Царских дочек расстреляли.
И Царицу закололи.
Ты в кладовке, в одеяле,
держишь слезы барской боли —
Аметисты и гранаты,
виноградины-кулоны —
Капли крови на распятых
ротах, взводах, батальонах…
Старый граф! Борис Иваныч!
Обменяй кольцо на пищу,
Расскажи мне сказку на ночь
о Великом Царстве Нищих!
Почитай из толстой книжки,
что из мертвых все воскреснут —
До хрипенья, до одышки,
чтобы сердцу стало тесно!
В школе так нам не читают.
Над богами там хохочут.
Нас цитатами пытают.
Нас командами щекочут.
Почитай, Борис Иваныч,
из пятнистой — в воске! — книжки…
Мы уйдем с тобою… за ночь…
я — девчонка… ты — мальчишка…
Рыбу с лодки удишь ловко…
Речь — французская… красивый…
А в открытую кладовку
тянет с кухни керосином.
И меня ты укрываешь
грубым, в космах, одеялом
И молитву мне читаешь,
чтоб из мертвых — я — восстала.
***
Я из кибитки утлой тела
Гляжу на бешено гудящий подо мной
Огромный мир, чужой. Я не успела
Побыть в нем шлюхой и женой.
А только побыла я танцовщицей
На золотых балах у голых королей;
А только побыла я в нем царицей
Своей любви,
Любви своей.
РОЖДЕСТВО
Рычала метель, будто зверь из норы.
Летел дикий снег. Жженый остов завода
Мертво возлежал под огнем небосвода.
Зияли, курясь, проходные дворы.
Трамваи — цыганские бубны — во тьме
Гремели. Их дуги — венцами горели,
Сквозь веко окна ослепляя постели —
В чаду богадельни и в старой тюрьме.
Куда-то веселые тетки брели.
В молочном буране их скулы — малиной
Пылали! За ними — приблудная псина
Во пряничной вьюге горелой земли
Тянулась. Кровавые гасли витрины.
Спиралью вихрился автобусный смог.
Народ отдыхал. Он давно изнемог
Нести свое тело и душу с повинной
И класть их, живые, у каменных ног.
Тяжелые трубы, стальные гробы,
Угодья фабричные, лестниц пожарных
Скелеты — все спало, устав от борьбы —
От хлорных больниц до вагонов товарных.
Все спало. Ворочалось тяжко во сне —
В милициях пыльных, на складах мышиных,
В суконных артелях, в церковном огне,
Где ночью все помыслы — непогрешимы…
Ночь темной торпедой по белому шла,
По белому свету, песцовому дыму
Котельных, где — Господи! — мало тепла
Для всех наших милых, так жарко — любимых…

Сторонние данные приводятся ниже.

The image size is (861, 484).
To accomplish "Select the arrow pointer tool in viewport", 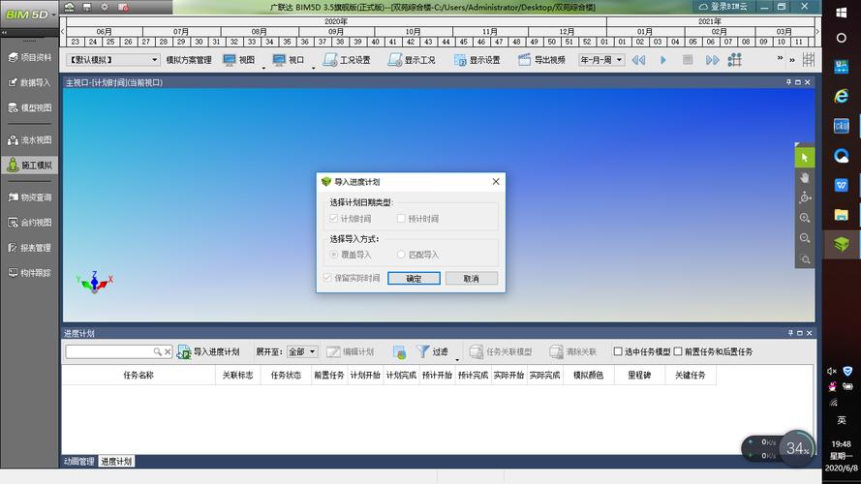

Шла смертная ночь — тем подобьем смертей,
Что мы проживем еще — каждый как может, —
Шла бредом дитяти, морозом по коже
И пьяными воплями поздних гостей…
Спи, мир, отдыхай! Ночь на это дана.
Труд выжег всю плоть. Сохрани душу живу.
В казенных рубахах святых индпошивов
Спи, свет мой, калека, слепая страна…
Но дом был на улице. Номер с него
Бураном сорвало. Обмерзлые ветки
Гремели по стрехам. А там — торжество
Творилось: на радость потомкам и предкам.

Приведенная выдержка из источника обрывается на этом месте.